• _TASK TO CARRY OUT_
Please report every line from the material that contains the word "coordinates".
[[ DATA EXTRACTS open ]]
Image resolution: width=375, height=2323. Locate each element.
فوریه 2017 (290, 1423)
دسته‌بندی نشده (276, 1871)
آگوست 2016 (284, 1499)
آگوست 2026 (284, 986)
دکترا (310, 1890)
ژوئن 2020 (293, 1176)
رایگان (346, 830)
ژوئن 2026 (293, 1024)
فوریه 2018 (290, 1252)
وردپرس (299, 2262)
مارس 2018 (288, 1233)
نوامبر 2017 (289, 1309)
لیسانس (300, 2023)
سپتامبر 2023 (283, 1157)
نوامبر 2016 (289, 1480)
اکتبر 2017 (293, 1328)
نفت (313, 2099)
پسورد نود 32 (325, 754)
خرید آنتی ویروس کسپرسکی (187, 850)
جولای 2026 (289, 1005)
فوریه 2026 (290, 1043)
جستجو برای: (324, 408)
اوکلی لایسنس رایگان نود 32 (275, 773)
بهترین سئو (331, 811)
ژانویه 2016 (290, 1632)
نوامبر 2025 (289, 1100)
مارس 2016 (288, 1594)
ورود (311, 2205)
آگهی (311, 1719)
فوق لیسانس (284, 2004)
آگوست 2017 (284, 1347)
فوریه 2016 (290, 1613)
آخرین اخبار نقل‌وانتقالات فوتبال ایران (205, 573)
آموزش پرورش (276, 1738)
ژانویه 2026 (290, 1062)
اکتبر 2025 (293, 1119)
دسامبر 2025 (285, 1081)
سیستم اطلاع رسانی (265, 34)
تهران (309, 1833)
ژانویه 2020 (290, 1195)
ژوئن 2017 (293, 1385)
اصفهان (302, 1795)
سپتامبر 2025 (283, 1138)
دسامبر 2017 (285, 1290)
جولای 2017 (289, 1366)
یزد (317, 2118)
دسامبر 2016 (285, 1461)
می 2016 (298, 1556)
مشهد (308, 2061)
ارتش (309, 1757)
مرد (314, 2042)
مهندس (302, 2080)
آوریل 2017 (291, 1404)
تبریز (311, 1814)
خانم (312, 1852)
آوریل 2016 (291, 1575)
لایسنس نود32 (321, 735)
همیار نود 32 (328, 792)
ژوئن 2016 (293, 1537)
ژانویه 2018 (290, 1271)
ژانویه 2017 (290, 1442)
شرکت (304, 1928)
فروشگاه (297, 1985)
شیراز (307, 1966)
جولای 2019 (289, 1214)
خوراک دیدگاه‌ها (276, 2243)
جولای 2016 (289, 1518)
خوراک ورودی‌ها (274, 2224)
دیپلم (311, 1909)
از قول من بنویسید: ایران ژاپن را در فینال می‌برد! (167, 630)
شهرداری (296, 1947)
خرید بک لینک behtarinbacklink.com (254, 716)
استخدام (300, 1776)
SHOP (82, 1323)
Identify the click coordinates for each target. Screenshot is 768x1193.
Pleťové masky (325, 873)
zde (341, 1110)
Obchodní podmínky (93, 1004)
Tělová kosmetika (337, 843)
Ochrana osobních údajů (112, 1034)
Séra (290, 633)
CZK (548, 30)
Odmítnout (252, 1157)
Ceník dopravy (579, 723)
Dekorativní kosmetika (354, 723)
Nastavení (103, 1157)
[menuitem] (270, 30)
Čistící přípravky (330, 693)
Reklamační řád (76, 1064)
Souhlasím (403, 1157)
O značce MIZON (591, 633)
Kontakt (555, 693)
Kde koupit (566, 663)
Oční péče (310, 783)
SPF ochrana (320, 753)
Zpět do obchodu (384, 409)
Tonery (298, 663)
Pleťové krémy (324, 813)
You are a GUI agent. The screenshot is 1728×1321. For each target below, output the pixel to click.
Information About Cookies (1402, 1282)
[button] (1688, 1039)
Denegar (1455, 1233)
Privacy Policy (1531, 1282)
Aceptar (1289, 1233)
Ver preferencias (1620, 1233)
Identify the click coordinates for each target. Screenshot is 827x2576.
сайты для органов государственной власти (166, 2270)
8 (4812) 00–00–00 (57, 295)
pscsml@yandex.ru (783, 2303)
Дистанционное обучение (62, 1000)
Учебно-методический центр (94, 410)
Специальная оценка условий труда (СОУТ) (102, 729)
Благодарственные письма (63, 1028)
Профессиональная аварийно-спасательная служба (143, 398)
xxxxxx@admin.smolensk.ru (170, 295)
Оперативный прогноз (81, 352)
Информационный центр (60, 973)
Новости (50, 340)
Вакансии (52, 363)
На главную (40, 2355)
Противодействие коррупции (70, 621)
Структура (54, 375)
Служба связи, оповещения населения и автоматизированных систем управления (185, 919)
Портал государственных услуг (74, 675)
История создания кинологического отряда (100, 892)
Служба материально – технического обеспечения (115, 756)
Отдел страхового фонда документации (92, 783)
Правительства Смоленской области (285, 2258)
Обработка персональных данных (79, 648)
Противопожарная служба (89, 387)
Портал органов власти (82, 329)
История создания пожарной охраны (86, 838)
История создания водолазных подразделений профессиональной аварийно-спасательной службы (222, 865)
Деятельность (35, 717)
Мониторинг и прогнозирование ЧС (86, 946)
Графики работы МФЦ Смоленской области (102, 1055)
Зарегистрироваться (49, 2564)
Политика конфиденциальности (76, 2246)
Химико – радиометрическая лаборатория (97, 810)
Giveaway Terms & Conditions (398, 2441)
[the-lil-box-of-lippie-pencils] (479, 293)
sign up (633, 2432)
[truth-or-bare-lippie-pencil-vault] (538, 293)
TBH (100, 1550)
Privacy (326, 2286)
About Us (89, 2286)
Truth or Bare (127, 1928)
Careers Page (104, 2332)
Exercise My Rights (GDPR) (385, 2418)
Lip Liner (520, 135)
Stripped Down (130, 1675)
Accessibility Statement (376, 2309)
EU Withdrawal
[[ DATA EXTRACTS closed ]]
• _SOLUTION_
Identify the click coordinates for each target. Screenshot is 768x1193.
Identify the click coordinates for each target. Screenshot is 827x2576.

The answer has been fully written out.